TRY IT. From the records below, please print only the lines from the one containing "Open the Shanghai skyline tour image" through the one containing "Screen dimensions: 385x472", both included. Skip the pictures.

Collected data entries:

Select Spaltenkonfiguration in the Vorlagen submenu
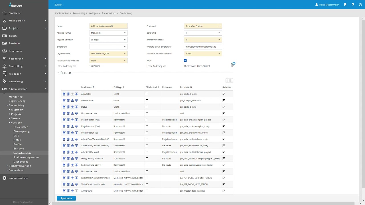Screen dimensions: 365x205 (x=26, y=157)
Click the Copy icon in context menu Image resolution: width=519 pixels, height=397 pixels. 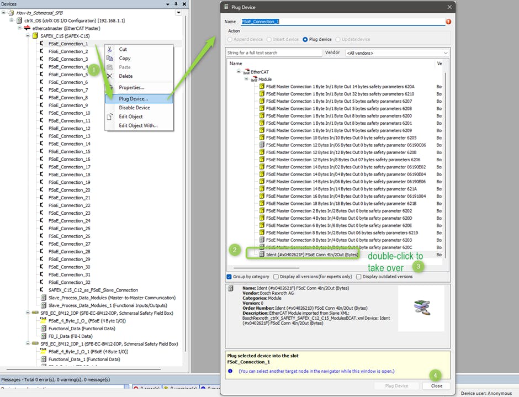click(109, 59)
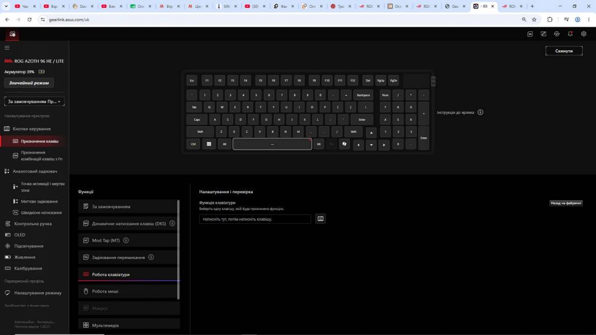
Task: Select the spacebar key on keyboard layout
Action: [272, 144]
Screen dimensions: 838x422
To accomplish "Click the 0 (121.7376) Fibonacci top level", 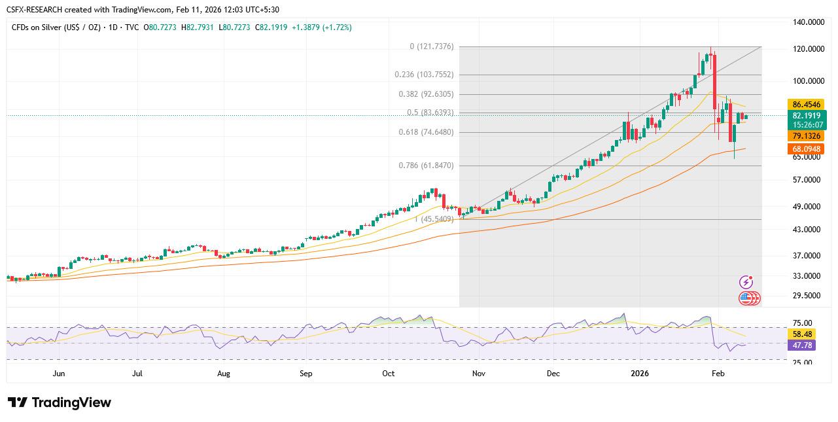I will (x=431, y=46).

==

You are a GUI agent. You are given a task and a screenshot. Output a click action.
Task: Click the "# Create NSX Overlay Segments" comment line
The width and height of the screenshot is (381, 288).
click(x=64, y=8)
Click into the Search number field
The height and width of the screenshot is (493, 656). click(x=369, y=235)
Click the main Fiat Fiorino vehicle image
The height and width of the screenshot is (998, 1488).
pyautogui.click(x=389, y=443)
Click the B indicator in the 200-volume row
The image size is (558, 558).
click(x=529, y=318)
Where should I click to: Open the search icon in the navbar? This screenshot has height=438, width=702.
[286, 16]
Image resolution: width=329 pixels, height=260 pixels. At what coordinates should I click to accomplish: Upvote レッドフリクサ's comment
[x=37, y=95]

...

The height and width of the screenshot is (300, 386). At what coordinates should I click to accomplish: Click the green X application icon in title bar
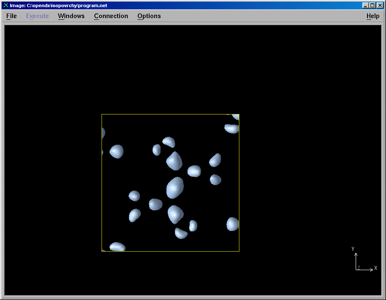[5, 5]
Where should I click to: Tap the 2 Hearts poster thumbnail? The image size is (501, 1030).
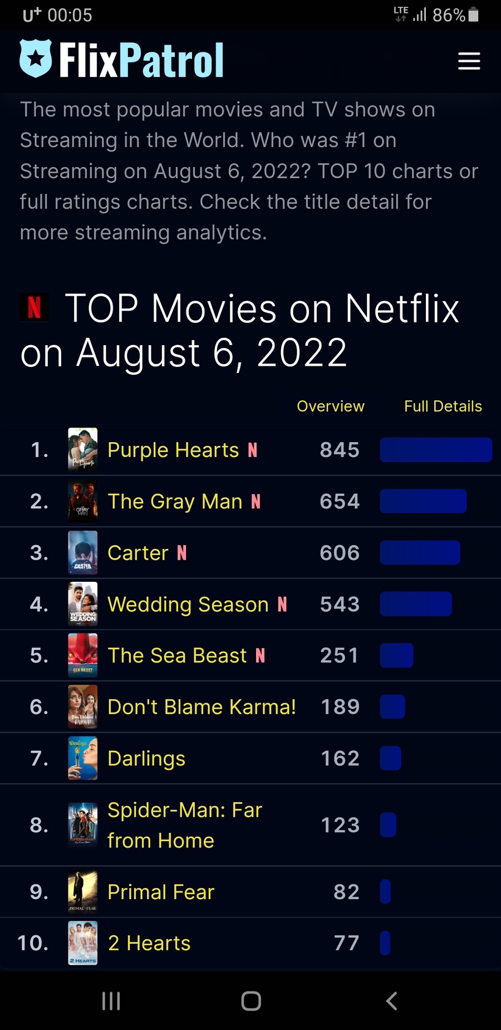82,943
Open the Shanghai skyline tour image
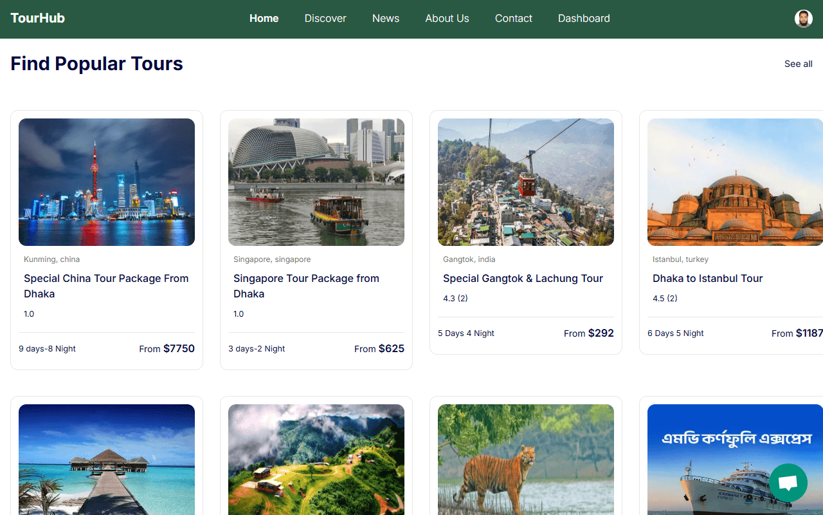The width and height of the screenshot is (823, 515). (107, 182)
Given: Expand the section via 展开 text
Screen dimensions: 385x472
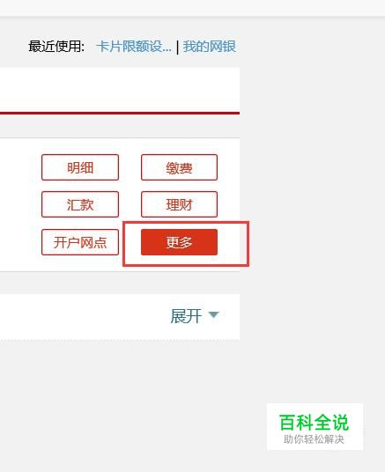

RESPONSE.
Open the Shanghai skyline tour image
The width and height of the screenshot is (823, 515). (107, 182)
Given: Expand the section via 展开 text
Screen dimensions: 385x472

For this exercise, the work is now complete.